What stayed [src]/[lit] for lack of hardware, plus the known-open hazards the runner must carry forward. Each is one honest line.

  1. MSan needs an instrumented world sparkles does not build. MSan is a finding-with-a-locator, not a feature: usable only against an instrumented druntime+Phobos (buildable in ~3 min via ldc-build-runtime) plus real compiler-rt; on the default nixpkgs path it does not even link (d-toolchain § MSan).
  2. No MTE silicon is in reach. The project's only aarch64 box is an Apple M4, which has no MTE (MIE/EMTE is A19-only); every MTE claim is kernel-doc [src] or [lit], and the direct sysctl probe was itself blocked (hardware-assisted § silicon reality).
  3. Windows has no hardware bed at all. The whole Windows column is MS Learn docs plus LDC/Dr. Memory source — never [hw-verified] (macos-windows § Windows).
  4. The darwin transcripts are blocked, not written. The mac-bsn D-on-darwin sanitizer runs (TSan, LSan detect_leaks, fiber UAR, the MallocNanoZone warning text) were blocked by an ssh-key/gpg-agent pinentry wall; only the Apple-clang C ASan smoke test landed. A zero-thought rerun kit is staged (macos-windows).
  5. The event-horizon TSan run is unexplained. The repo's 2026-07-10 history claims "51 tests ASan-clean" from a DFLAGS=… dub test recipe that, on today's dub, compiles zero tests — either dub semantics changed or the recipe never ran as written; undecidable from this box (baseline § the historical seed).
  6. -allinst's necessity under sanitizers is unconfirmed.

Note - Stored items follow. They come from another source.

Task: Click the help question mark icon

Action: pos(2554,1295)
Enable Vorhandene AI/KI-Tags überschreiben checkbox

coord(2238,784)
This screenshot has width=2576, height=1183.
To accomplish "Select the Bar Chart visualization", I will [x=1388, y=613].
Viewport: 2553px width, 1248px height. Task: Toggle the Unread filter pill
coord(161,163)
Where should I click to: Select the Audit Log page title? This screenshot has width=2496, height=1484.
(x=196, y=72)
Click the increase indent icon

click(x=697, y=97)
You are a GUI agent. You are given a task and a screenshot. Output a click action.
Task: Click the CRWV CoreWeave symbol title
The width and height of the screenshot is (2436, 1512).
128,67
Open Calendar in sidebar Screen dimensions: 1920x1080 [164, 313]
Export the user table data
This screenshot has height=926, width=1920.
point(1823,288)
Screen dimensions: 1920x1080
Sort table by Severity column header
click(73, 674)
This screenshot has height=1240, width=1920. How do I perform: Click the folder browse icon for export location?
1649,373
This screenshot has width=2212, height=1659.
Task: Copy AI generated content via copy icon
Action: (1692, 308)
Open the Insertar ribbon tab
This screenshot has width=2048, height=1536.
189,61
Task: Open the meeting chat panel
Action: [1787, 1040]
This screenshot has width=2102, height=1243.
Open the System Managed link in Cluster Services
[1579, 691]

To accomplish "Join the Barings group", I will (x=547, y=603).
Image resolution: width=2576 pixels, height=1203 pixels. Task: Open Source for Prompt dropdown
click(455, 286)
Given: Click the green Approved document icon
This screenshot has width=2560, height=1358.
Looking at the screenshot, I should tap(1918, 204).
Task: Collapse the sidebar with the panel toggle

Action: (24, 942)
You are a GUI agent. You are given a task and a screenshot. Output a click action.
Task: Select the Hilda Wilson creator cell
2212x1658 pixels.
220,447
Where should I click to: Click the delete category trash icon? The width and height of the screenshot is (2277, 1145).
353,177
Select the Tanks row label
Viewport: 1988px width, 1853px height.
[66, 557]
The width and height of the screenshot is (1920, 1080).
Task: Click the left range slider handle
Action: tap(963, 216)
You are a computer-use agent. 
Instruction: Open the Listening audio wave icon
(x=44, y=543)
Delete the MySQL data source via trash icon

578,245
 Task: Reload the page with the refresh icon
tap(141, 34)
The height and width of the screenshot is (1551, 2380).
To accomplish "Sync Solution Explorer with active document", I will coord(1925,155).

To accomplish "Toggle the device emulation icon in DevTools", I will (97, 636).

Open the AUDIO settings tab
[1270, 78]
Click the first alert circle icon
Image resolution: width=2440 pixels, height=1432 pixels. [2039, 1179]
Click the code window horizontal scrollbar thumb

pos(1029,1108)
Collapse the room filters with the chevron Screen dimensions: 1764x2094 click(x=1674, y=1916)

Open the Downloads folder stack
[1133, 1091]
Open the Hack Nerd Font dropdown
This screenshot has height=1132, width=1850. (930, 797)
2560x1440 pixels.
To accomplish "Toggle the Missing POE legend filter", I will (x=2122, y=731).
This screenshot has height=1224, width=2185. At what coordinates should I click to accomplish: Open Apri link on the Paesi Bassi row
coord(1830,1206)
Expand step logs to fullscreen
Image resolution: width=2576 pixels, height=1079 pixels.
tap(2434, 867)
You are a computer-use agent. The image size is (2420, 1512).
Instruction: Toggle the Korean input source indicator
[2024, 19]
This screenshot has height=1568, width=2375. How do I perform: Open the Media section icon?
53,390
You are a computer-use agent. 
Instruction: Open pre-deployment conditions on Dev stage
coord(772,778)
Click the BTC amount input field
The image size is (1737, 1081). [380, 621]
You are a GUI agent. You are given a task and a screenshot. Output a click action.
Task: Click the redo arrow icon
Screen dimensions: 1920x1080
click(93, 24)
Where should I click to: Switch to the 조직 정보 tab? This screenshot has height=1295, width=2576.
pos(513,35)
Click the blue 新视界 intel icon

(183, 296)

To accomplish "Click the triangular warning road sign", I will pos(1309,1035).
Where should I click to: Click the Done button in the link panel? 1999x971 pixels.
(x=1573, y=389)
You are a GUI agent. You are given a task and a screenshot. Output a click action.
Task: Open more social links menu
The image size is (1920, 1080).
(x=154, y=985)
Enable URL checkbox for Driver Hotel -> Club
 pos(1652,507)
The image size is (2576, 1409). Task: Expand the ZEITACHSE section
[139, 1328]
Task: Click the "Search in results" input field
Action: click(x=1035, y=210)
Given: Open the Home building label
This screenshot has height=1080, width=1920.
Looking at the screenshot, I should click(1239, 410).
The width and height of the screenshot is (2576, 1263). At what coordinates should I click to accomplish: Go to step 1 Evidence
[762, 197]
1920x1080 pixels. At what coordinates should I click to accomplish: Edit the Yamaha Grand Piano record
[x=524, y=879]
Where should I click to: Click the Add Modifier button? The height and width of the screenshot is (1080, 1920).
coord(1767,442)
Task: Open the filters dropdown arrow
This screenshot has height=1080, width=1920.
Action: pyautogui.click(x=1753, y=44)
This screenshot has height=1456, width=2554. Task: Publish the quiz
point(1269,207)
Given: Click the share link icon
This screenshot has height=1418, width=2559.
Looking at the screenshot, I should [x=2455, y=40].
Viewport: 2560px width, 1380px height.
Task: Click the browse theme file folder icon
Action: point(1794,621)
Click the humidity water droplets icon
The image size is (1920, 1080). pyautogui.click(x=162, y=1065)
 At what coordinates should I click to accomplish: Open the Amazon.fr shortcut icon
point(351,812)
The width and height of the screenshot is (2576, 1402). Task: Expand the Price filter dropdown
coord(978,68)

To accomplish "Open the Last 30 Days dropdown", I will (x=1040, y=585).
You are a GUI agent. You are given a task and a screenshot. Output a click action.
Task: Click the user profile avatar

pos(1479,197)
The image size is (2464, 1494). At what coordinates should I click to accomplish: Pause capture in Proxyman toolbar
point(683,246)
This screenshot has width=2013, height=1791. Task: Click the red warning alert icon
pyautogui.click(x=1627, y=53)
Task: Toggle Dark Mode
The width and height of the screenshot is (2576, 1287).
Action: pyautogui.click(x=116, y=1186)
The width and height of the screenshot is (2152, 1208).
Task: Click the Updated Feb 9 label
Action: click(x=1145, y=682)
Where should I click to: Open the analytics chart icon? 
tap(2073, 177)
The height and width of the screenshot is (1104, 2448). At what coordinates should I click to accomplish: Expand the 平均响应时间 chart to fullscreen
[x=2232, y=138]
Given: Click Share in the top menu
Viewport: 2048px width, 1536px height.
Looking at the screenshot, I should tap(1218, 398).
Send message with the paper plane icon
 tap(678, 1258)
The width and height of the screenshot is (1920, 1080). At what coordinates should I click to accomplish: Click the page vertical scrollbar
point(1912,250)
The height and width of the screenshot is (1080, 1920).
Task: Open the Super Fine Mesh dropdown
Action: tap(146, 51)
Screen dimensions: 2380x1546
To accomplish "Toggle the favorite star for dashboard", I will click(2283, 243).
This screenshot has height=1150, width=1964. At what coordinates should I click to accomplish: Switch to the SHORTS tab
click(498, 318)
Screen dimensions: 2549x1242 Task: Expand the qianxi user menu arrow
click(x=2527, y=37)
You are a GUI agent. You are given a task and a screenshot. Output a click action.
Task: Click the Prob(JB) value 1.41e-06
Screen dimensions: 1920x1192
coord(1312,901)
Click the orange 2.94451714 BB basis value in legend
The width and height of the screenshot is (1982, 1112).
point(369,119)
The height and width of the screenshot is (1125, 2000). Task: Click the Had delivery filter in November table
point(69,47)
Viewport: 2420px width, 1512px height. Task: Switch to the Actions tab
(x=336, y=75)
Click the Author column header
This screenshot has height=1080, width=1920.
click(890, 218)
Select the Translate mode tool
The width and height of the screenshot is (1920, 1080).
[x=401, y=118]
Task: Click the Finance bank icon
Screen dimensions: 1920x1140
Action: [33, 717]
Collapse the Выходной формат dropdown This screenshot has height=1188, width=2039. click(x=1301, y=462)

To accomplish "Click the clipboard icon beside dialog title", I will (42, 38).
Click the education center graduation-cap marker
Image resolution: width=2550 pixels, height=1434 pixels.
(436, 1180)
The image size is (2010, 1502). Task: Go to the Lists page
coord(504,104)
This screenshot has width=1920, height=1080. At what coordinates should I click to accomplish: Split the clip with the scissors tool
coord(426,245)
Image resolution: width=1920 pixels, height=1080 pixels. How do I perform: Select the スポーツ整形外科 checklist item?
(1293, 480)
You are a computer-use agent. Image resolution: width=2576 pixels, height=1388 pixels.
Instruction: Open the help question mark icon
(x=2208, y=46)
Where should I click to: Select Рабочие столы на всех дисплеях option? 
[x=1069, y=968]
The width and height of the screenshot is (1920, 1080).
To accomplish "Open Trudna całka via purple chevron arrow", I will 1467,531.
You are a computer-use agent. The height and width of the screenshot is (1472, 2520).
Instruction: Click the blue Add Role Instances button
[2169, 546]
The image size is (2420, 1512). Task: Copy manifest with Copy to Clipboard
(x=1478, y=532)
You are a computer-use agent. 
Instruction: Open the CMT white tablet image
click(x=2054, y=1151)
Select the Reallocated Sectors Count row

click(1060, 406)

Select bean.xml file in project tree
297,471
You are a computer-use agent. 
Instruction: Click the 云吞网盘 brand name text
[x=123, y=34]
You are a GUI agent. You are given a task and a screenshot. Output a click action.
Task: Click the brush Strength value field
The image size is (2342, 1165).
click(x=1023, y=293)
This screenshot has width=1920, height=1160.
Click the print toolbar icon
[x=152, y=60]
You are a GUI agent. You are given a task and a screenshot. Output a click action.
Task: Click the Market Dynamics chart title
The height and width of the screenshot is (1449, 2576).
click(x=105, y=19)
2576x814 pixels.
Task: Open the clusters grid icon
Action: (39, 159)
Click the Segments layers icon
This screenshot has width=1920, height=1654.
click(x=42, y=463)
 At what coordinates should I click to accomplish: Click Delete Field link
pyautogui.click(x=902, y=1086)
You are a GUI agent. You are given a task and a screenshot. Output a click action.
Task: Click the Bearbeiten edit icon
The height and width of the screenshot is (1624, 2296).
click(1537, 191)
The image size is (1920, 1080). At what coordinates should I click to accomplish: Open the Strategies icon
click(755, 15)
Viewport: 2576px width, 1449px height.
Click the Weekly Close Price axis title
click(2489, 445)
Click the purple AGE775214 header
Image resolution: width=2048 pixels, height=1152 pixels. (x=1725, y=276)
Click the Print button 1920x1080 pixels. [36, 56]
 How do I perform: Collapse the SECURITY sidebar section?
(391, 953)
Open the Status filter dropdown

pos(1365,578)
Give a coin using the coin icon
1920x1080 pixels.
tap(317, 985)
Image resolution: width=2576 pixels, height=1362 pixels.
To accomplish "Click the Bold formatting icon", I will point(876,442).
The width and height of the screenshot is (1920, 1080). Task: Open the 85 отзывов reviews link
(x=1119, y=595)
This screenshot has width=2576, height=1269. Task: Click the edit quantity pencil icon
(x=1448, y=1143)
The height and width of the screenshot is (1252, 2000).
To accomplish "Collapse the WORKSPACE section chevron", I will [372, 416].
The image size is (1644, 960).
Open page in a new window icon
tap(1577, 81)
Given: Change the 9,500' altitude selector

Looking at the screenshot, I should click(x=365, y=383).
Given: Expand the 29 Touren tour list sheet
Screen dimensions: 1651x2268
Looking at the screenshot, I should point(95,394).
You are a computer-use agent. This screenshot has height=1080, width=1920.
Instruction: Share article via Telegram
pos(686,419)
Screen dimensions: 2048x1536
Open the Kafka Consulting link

No sanitizer-specific -allinst failure was reproducible for :versions/:base; the event-horizon "-allinst fix" applies to a seed package that lives only on feat/event-horizon (d-toolchain § instrumentation model).
  7. The fake-stack GC-root hazard is real but unreproduced.scanStackForASanFakeStack exists precisely because unscanned UAR fake frames drop GC roots, yet four attempts did not trigger a premature collection (LLVM declined to fake-stack the test frames) (d-toolchain § SupportSanitizers).
  8. __lsan_register_root_region over GC pools is untested. The API (present in both GCC and clang_rt runtimes) would turn the GC-referenced-malloc LSan false positive into a true negative, but was never exercised as a druntime hook (asan § LeakSanitizer and the D GC).
  9. The helgrind/DRD -t>1 suppression set was not authored. Both tools are clean at -t 1 and drown at -t>1 (the GC SpinLock is invisible to pthread-modeling detectors); a parallel-mode suppression file was not written — the mode should force -t 1 instead (valgrind § runner integration).
  10. UBSan's residual slice has no D tool. Out-of-range shifts, int.min / -1, and misaligned access are genuinely uncovered in D and out of every surveyed tool's reach; closing them means an LDC gen/ emitter or targeted language checks, not a sanitizer port (ubsan § if UBSan-for-D mattered).
  11. RTSan is adoptable but blocked on an LLVM bump. It is a real IR pass an LDC port could reach, but needs LLVM ≥ 20 and LDC 1.41 ships LLVM 18 (hardware-assisted § RTSan).

Sources

Aggregated from the deep-dives; every cell's locator lives in its page's Sources section (repos pinned by SHA there). The primary reads behind the matrix are LLVM compiler-rt/clang at 73802c2e, Valgrind at 218cee2f (tag VALGRIND_3_26_0), LDC v1.41.0, DMD e6baf474, and dub 5efed360; the runner-integration columns add Go, Rust/cargo-nextest, SwiftPM, Zig, googletest, CMake, and pytest-valgrind at the SHAs runner-integrations.md pins. Direct experiment evidence: the eleven runnable example probes and the one mac-bsn Apple-clang smoke test quoted in macos-windows.md.